TASK 1
Translate this sentence from the Ashihara kaikan text into Spanish: "The style is focused on practical application in a real fight including multiple attackers."
TASK 2
Answer these questions from the Ashihara kaikan text:
(a) What is its country of origin?
(b) What is its official website?
(c) From which karate style was it developed?
TASK 3
Please reproduce the part of the Ashihara kaikan text starting with "Ashihara kaikan (芦原" and going on through "including multiple attackers.".

DOCUMENT SEGMENT
Ashihara
- Focus: Hybrid
- Country of origin: Japan
- Creator: Hideyuki Ashihara
- Parenthood: Kyokushin Karate, Muay Thai, Jujutsu, Pankration
- Descendant arts: Enshin Kaikan, Tsu Shin Gen
- Official website: ashihara-karate.net

= Ashihara kaikan =

Style of karate

Ashihara kaikan (芦原 会館) is a modern full contact street karate developed from Kyokushin karate by Hideyuki Ashihara with influences from various martial arts including Muay Thai, Pankration, and Jujutsu with an emphasis on Sabaki, using footwork and techniques to turn an opponent's power and momentum against them and to reposition oneself to the opponent's "blind" spot. The style is focused on practical application in a real fight including multiple attackers.

RECORD EXCERPTS
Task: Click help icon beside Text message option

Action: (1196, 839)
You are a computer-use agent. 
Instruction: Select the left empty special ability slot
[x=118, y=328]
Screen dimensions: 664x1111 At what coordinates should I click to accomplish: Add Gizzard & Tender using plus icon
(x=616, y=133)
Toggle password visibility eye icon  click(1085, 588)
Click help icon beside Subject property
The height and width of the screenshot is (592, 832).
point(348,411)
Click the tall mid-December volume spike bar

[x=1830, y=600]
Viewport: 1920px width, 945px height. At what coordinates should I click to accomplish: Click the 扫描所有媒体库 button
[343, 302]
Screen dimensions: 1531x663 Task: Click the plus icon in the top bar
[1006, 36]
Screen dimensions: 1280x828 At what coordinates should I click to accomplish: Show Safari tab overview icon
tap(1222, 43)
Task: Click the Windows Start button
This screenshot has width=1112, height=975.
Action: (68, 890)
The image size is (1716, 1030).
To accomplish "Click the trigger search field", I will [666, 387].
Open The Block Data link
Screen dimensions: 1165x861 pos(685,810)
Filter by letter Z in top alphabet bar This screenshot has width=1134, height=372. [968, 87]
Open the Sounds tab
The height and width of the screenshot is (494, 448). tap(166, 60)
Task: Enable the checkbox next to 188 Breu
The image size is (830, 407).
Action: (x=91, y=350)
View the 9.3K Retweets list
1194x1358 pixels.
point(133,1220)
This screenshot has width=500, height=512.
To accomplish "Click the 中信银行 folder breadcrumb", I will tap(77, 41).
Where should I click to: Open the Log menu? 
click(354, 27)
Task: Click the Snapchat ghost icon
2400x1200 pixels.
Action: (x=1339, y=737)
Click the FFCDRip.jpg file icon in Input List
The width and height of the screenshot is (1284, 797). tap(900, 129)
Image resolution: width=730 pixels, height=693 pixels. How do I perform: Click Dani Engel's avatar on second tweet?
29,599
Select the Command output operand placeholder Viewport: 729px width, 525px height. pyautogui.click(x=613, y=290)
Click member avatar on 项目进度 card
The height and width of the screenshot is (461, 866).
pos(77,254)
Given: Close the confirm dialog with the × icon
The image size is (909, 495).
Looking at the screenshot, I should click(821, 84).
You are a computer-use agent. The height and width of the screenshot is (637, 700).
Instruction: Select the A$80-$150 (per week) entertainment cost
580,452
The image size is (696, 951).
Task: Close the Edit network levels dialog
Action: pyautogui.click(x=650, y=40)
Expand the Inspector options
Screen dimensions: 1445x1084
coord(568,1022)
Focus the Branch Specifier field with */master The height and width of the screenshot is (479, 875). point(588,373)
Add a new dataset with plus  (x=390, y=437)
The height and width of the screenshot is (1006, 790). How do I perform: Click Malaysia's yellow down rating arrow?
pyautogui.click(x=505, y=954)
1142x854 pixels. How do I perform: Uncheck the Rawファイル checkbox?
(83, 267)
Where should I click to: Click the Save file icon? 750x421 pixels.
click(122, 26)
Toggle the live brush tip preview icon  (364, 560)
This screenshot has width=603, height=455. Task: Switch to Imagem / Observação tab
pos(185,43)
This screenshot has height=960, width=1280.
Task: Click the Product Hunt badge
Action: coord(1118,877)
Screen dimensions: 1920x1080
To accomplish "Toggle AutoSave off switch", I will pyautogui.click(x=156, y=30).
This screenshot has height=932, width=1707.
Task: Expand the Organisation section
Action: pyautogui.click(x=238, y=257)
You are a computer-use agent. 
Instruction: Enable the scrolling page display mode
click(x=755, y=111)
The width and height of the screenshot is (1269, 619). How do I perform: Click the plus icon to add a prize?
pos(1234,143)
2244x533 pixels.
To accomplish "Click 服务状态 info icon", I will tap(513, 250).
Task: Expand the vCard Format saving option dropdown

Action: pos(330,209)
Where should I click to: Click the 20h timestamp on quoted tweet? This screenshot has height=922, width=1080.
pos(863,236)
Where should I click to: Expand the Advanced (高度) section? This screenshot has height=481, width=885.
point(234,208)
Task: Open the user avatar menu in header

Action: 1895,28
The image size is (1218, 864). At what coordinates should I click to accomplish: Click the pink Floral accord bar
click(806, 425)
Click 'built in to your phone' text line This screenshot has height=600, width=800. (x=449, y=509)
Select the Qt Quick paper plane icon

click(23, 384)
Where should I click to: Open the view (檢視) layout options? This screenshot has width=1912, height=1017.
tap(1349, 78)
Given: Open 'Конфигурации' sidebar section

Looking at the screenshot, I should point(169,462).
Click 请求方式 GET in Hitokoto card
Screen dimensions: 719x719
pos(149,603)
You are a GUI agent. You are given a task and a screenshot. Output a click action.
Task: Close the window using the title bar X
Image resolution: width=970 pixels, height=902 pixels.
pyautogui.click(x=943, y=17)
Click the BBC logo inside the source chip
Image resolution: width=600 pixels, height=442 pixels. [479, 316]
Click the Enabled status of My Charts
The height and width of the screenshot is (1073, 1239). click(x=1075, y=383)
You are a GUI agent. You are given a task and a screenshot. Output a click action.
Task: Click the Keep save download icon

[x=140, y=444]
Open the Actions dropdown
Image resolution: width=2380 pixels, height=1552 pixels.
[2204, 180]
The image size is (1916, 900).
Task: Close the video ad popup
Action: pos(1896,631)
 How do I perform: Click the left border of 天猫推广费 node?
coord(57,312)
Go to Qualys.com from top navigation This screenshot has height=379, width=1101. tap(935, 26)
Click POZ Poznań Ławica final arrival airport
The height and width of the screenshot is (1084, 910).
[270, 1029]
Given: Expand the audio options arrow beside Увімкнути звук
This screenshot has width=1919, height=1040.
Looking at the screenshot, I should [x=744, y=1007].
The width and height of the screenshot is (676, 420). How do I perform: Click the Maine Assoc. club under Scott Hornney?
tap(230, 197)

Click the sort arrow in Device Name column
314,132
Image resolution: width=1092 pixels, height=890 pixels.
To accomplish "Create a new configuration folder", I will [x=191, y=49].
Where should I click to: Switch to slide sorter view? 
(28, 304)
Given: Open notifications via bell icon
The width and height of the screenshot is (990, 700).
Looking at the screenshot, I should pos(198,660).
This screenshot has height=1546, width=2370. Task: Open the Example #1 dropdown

COMPLETE RESPONSE 1
El estilo se centra en la aplicación práctica en una pelea real, incluidos varios atacantes.

COMPLETE RESPONSE 2
(a) Japan
(b) ashihara-karate.net
(c) Kyokushin karate

COMPLETE RESPONSE 3
Ashihara kaikan (芦原 会館) is a modern full contact street karate developed from Kyokushin karate by Hideyuki Ashihara with influences from various martial arts including Muay Thai, Pankration, and Jujutsu with an emphasis on Sabaki, using footwork and techniques to turn an opponent's power and momentum against them and to reposition oneself to the opponent's "blind" spot. The style is focused on practical application in a real fight including multiple attackers.